Agli inizi degli anni ’90 con il trionfo dell’ideologia neoliberista, si decide che nelle città deve scomparire la mano pubblica: al loro futuro penserà “il mercato”. Da allora è iniziato il taglio selvaggio dei bilanci comunali e la privatizzazione delle aziende di erogazione dei servizi. Oggi paghiamo le conseguenze: le città si sono impoverite e quasi tutti i comuni versano oggi sull’orlo del fallimento. Roma ha 11 miliardi di deficit dovuto alla gigantesca espansione urbanistica. Torino ha 3 miliardi di deficit causati dalla folle avventura delle Olimpiadi invernali. Parma ha un miliardo di deficit dovuto alle prebende elargite attraverso la creazione di 35 società di gestione dei servizi urbani.
Sono cifre impressionanti, cui dovremmo aggiungere l’ammontare di cui non si hanno neppure i numeri precisi,dei fondi derivati sottoscritti da molte amministrazioni comunali. Ora che l’opera di demolizione mostra tutta la sua drammatica verità, la cura dei banchieri è una: svendere il patrimonio immobiliare. Balle: Roma pensa di ricavare da questa svendita 100 milioni di euro, neppure l’uno per cento del debito! L’unico rubinetto lasciato aperto per avere soldi è stato quello del cemento e dell’asfalto.
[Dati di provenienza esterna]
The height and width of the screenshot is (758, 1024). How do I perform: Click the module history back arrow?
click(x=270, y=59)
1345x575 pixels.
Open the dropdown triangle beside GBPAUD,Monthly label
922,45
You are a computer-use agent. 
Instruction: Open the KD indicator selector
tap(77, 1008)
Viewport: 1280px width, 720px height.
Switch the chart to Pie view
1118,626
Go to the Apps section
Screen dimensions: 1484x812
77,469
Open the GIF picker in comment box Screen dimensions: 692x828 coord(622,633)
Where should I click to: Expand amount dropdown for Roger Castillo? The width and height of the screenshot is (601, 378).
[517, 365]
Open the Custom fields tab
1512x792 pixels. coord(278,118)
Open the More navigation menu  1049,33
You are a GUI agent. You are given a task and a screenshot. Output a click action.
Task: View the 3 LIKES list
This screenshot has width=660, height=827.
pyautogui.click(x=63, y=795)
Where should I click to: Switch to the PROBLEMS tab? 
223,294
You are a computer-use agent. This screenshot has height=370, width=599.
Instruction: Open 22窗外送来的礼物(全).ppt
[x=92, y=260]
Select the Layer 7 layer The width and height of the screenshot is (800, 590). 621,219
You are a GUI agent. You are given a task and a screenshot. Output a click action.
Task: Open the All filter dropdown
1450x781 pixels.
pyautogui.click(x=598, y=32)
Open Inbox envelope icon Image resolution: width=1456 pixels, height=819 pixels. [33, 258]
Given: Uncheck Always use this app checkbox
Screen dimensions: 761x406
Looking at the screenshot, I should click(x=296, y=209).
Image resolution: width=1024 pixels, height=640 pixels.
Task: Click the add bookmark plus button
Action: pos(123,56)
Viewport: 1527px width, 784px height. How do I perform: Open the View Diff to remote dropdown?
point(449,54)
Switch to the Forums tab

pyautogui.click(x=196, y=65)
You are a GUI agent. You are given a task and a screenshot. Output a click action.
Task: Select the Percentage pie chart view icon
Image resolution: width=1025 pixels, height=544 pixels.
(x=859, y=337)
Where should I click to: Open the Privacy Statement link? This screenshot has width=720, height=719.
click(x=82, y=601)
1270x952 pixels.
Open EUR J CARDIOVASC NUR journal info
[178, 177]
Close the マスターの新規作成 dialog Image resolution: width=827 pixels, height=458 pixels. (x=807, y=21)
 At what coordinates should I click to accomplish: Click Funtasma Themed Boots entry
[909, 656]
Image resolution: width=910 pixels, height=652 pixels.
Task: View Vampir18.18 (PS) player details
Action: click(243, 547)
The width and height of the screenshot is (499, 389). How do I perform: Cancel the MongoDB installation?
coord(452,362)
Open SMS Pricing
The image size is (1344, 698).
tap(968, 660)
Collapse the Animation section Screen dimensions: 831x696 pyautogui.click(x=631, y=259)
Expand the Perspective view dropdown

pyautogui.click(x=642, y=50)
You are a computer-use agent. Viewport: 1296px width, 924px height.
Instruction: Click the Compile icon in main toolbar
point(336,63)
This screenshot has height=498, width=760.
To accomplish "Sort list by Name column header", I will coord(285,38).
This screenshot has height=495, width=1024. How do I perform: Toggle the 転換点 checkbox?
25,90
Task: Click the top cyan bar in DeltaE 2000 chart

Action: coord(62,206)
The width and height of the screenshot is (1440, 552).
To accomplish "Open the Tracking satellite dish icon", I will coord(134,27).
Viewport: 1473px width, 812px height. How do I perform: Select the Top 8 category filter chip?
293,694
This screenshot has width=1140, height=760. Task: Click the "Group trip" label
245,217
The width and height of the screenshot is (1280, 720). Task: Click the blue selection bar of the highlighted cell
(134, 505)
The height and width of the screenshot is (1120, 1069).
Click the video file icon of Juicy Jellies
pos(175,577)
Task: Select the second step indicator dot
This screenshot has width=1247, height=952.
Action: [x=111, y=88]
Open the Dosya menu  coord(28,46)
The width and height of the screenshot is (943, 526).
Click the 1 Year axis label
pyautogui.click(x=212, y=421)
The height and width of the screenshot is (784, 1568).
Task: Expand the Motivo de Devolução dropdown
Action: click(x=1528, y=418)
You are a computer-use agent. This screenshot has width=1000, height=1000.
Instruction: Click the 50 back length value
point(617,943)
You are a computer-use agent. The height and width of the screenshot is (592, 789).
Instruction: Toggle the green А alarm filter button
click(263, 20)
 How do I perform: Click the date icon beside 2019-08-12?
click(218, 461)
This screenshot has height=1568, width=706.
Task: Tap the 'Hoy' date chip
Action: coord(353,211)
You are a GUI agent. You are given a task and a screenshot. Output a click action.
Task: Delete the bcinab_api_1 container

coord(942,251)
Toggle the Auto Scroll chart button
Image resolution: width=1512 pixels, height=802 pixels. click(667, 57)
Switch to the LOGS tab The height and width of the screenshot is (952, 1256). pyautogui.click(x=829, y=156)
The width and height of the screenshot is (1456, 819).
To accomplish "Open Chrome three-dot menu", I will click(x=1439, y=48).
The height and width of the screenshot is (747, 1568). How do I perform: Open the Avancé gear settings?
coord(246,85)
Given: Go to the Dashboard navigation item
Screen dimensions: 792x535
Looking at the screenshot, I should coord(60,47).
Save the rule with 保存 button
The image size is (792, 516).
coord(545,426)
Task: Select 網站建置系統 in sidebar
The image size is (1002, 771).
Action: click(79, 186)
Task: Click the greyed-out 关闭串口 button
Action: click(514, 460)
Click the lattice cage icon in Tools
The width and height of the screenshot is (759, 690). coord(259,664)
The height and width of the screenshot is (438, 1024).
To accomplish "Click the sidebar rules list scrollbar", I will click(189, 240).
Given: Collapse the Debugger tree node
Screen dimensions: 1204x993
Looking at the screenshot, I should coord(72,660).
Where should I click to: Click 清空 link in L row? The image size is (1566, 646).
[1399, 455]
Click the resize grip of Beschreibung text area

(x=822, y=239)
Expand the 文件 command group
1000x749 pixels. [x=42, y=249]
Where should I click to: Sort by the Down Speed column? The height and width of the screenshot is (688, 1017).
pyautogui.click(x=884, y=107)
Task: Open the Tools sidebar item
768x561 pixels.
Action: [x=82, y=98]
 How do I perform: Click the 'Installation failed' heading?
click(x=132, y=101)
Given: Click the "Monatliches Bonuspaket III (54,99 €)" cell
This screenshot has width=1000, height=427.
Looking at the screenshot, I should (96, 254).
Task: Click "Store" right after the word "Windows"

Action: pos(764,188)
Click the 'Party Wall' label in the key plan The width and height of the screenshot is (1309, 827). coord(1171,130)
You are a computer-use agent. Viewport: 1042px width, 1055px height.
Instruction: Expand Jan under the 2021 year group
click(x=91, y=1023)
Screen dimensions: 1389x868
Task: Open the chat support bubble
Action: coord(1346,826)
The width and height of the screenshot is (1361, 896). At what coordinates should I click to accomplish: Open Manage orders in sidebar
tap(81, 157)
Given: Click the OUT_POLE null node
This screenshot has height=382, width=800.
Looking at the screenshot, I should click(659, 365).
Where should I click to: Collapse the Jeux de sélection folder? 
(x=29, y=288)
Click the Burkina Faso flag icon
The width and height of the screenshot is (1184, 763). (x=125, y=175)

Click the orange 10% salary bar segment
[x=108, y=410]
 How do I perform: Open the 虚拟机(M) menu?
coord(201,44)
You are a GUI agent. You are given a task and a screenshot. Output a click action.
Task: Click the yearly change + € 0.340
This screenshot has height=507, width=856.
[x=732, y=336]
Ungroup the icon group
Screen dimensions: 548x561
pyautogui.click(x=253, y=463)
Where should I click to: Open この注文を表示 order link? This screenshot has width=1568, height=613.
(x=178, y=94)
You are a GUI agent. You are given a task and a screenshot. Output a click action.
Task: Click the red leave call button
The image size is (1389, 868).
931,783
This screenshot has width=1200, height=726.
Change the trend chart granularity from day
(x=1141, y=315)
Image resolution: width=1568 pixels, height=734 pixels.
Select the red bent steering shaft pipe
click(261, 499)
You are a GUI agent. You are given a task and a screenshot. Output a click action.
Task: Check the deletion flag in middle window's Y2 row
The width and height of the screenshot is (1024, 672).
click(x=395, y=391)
Quando era ministrodei governi di centro sinistra, Franco Bassanini, oggi approdato felicemente alla Cassa depositi e prestiti, ha liberalizzato l’uso degli oneri di urbanizzazione fino ad allora vincolati al miglioramento delle qualità urbana. Da quel momento i comuni hanno autorizzato un diluvio di cemento per cercare di sopravvivere. Entrambi gli schieramenti politici hanno fatto finta di non vedere che la mancanza di politiche urbane coerenti e rigorose avrebbe messo in ginocchio le amministrazioni locali. Il “sistema” Sesto San Giovanni è soltanto la punta dell’iceberg di una follia collettiva che ha attraversato il nostro paese e che oggi, come dimostrano i lavori di Salvatore Settis, mette a repentaglio la stessa sopravvivenza del paesaggio italiano. Con la vicenda del gasolio napoletano, tocchiamo con mano che stiamo distruggendo la convivenza civile e la stessa nozione di città come luogo pubblico per eccellenza. Luciano Gallino ha affermato spesso che la crisi economica provocata dall’economia neoliberista induce una più generale crisi della civiltà. Quanto sta avvenendo al settore dei trasporti pubblici di Napoli è la peggiore conferma delle sue affermazioni.